TIDMORE, Robert S.1, DELANEY, M. Ryan1, TROP, Jeffrey M.2, SNYDER, Darin C.3 and HART, William K.3, (1)Dept. of Geology, Bucknell University, Lewisburg, PA 17837, (2)Dept. of Geology, Bucknell University, 701 Moore Avenue, Lewisburg, PA 17837, (3)Dept. of Geology, Miami University, Oxford, OH 45056, mdelaney@bucknell.edu

The Miocene-Holocene Wrangell volcanic field records >25 my of continental arc construction within an accretionary convergent margin in southern Alaska. Whereas previous research focused on <5 Ma volcanic rocks, analysis of Miocene sedimentary and volcanic rocks (Frederika Formation) in the Wrangell Mountains provides insight on the early evolution of the WVF. Measured sections and geologic mapping of the FF document an intermontane basin bound by active volcanic centers. Western outcrops consist of >450 m of cobble-boulder conglomerate, volcanic-lithic sandstone, and lava deposited on southeast-dipping alluvial fans characterized by streamflow, debris flow, and effusive volcanic eruptions. Eastern outcrops consist of >250 m of fluvial-lacustrine pebble-cobble conglomerate, volcanic-lithic sandstone, carbonaceous mudstone, coal, and limestone.

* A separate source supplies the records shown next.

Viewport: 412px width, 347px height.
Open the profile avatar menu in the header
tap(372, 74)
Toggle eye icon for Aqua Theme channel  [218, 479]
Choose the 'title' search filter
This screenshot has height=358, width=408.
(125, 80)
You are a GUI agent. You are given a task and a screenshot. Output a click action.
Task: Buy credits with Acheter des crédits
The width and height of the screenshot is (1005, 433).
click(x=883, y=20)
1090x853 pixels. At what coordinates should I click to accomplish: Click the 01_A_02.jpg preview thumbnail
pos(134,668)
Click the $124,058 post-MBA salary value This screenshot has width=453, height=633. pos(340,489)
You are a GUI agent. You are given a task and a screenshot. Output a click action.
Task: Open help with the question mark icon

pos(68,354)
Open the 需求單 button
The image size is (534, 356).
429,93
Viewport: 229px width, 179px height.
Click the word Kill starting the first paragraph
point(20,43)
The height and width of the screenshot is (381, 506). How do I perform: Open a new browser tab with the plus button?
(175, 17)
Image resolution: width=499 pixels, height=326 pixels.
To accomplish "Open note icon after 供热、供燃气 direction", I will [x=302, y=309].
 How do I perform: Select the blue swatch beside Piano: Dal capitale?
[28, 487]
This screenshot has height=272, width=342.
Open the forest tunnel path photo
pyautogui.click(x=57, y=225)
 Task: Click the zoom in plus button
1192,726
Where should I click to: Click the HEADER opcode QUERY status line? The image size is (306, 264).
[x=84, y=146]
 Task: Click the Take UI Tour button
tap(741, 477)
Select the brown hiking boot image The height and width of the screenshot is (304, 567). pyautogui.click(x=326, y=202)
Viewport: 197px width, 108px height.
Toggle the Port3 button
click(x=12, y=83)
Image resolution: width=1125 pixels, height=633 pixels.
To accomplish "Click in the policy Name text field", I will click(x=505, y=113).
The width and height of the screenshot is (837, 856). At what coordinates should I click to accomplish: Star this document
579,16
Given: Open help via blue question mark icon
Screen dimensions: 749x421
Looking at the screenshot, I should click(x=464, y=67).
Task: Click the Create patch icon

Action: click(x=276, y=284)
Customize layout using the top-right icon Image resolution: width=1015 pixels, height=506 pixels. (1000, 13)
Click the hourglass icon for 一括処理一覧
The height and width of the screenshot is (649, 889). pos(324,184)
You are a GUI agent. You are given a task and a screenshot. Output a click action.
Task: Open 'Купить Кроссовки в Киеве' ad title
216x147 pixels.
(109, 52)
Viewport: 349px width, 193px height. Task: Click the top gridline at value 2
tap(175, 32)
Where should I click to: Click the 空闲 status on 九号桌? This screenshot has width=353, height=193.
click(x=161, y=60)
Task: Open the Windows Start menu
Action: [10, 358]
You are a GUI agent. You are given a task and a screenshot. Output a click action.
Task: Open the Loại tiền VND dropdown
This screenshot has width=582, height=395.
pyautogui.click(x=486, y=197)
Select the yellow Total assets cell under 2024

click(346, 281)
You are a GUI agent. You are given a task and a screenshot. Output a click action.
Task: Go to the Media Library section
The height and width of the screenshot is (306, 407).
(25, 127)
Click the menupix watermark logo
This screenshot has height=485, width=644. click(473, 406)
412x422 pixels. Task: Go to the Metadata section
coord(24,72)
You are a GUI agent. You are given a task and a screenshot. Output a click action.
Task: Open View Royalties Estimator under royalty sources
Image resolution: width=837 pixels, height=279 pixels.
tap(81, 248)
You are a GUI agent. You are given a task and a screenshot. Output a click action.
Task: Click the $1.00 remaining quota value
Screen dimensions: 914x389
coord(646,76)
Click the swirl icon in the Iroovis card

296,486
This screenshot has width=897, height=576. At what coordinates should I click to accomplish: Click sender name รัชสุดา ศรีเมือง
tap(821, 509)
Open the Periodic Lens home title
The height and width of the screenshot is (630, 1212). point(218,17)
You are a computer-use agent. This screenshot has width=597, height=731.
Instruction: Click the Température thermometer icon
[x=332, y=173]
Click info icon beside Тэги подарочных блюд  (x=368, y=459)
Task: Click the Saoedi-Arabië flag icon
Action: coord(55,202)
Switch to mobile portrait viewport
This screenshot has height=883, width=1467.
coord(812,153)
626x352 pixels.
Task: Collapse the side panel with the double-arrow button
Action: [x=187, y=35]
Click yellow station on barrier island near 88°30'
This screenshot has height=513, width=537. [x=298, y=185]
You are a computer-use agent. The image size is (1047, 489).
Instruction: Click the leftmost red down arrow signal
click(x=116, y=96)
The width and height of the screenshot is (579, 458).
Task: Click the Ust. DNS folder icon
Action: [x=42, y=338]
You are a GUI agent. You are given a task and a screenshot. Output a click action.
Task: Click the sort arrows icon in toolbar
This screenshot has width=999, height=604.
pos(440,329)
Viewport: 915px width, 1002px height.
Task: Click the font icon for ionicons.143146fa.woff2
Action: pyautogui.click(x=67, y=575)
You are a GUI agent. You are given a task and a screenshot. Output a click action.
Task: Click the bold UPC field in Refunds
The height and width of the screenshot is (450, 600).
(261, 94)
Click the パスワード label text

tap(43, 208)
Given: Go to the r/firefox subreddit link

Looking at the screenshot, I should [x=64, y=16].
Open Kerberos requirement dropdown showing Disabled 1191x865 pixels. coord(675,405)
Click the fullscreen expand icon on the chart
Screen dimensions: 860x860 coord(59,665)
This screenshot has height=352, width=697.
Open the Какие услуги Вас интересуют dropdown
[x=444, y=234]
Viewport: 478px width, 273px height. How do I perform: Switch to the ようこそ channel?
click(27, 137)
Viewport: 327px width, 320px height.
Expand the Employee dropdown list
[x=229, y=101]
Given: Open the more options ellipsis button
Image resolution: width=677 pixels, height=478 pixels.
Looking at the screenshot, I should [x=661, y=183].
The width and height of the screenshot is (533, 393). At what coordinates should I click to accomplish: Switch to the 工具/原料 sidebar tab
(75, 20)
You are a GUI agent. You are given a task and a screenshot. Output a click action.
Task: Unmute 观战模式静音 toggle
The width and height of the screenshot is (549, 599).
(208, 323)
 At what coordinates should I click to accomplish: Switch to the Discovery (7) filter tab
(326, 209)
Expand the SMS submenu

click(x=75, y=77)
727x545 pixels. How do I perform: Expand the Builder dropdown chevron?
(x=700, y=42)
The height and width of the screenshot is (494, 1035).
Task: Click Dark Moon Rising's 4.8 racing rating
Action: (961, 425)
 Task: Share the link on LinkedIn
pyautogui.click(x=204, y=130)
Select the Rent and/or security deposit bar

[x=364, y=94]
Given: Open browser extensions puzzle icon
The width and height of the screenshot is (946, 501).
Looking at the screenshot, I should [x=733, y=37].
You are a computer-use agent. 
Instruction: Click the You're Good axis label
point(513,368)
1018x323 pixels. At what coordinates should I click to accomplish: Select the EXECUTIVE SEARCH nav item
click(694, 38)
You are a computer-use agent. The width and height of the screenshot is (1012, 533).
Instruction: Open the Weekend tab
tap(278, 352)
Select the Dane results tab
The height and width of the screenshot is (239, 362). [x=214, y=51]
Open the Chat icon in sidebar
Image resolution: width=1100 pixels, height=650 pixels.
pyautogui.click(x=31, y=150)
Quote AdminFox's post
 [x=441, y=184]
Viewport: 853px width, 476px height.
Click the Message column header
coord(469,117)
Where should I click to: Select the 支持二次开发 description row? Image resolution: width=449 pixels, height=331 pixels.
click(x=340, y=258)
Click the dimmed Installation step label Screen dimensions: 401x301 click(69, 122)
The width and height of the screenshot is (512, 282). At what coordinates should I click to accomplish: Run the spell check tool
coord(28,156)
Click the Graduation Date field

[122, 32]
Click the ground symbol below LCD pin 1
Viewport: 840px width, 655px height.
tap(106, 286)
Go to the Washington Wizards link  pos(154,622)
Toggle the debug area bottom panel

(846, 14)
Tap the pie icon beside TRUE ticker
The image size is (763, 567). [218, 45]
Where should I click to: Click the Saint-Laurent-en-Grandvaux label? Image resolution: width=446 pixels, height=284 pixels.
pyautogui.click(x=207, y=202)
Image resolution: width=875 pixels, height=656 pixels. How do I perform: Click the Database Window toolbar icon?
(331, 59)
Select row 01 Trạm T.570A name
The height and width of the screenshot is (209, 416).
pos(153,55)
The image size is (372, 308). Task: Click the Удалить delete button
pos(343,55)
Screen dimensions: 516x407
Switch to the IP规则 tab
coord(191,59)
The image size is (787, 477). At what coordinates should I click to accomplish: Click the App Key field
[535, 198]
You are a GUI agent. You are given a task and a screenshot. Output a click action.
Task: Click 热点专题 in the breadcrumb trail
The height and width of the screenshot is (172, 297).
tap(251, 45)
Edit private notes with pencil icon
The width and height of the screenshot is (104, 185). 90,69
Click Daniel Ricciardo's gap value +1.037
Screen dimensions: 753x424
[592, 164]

Eastern strata include subordinate crystal-vitric tuff, lapilli-tuff, and lithic-tuff-breccia deposited by pyroclastic flows and fallout. Local Miocene volcanic centers and Triassic-Paleozoic metamorphic sources provided FF detritus based on compositional data. Previous age data from the FF were limited to Miocene plant fossils. A SHRIMP U-Pb zircon age of 11.3 ± 0.24 Ma from tuff 109 m above the base of the FF confirms Miocene deposition. FF lavas exhibit geochemical characteristics typical of subduction-related arc volcanic suites. As a group, the FF lavas define elemental relationships indistinguishable from those observed for a subset of <5 Ma western WVF lavas interpreted to have been emplaced in an intra-arc extensional setting. In contrast, Miocene volcanic rocks attributable to magmatism along leaky transform faults in the Yukon Territory exhibit higher Fe/Mg ratios and total alkalies at a given Si content than FF lavas. Collectively, our new data demonstrate that the FF represents a southward extension of alluvial fan-delta conglomerate and lavas exposed in the northernmost Wrangell Mountains (White River “tillite”). Miocene intra-arc extensional basin development was contemporaneous with regional uplift and synorogenic sedimentation outboard in the Yakutat terrane (Yakataga Fm.) and inboard in the Tanana foreland basin (Usibelli Group) in response to northwestward subduction of the Pacific plate and Yakutat terrane.